### Data
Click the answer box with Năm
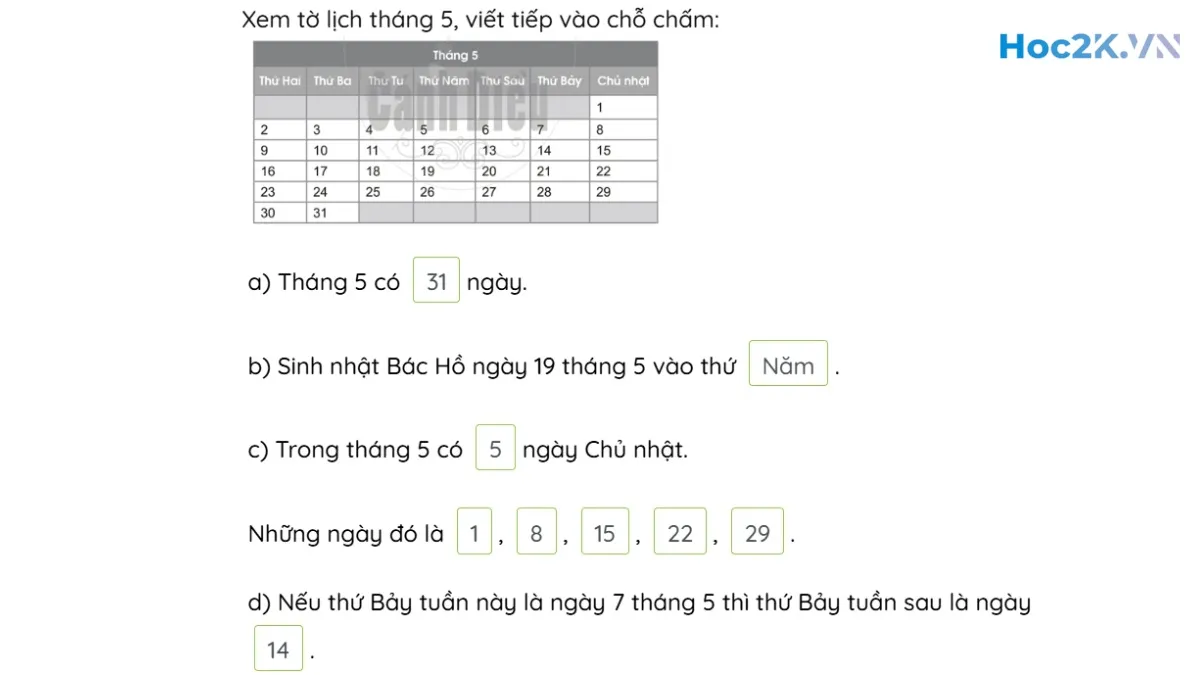Image resolution: width=1200 pixels, height=675 pixels. [788, 365]
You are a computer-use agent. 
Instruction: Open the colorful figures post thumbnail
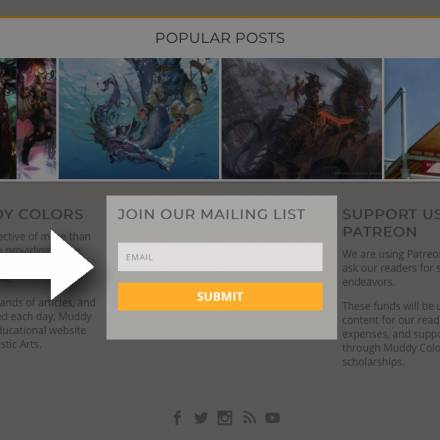coord(28,119)
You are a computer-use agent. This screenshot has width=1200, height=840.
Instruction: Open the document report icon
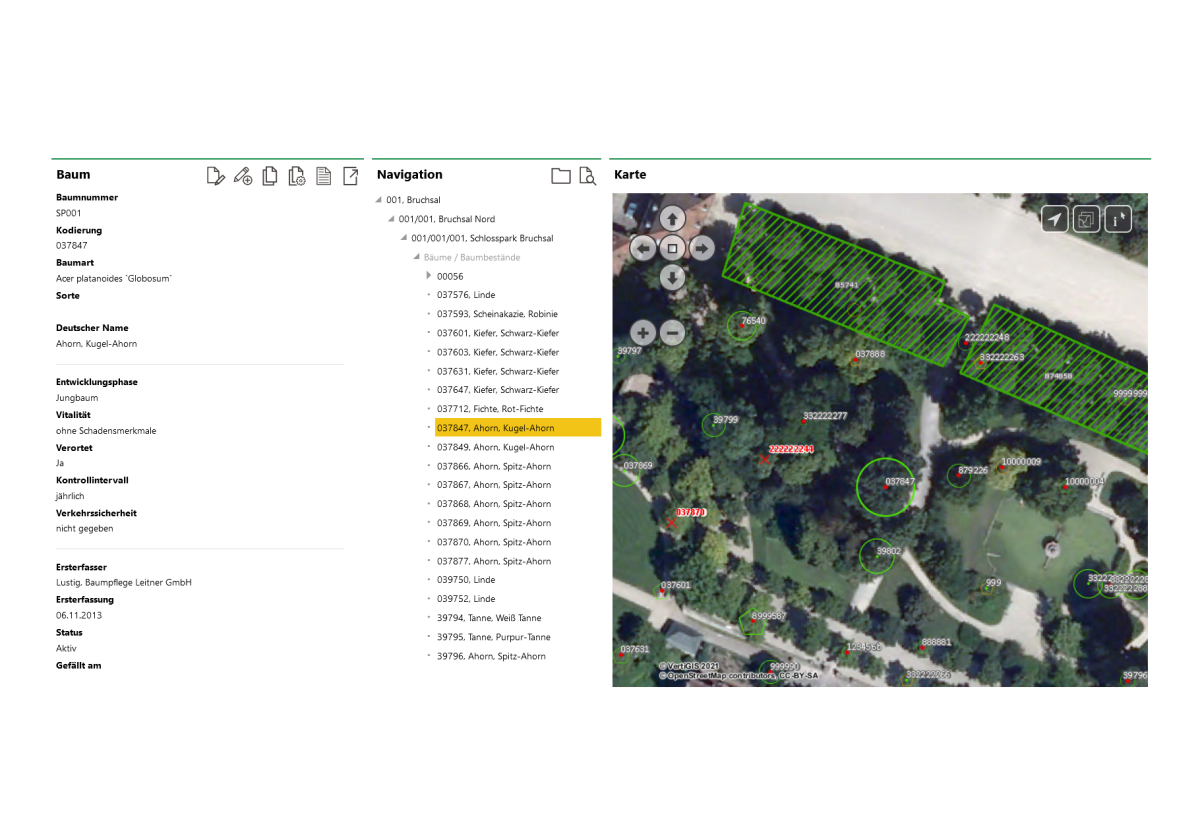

### Short task
Convert the lines of the material above into a JSON list of strings, one string per line, with blank lines left out and the pictures omitted.

### Exercise output
[
  "Click the answer box with Năm",
  "Image resolution: width=1200 pixels, height=675 pixels. [788, 365]",
  "You are a computer-use agent. ",
  "Instruction: Open the colorful figures post thumbnail",
  "coord(28,119)",
  "You are a computer-use agent. This screenshot has width=1200, height=840.",
  "Instruction: Open the document report icon"
]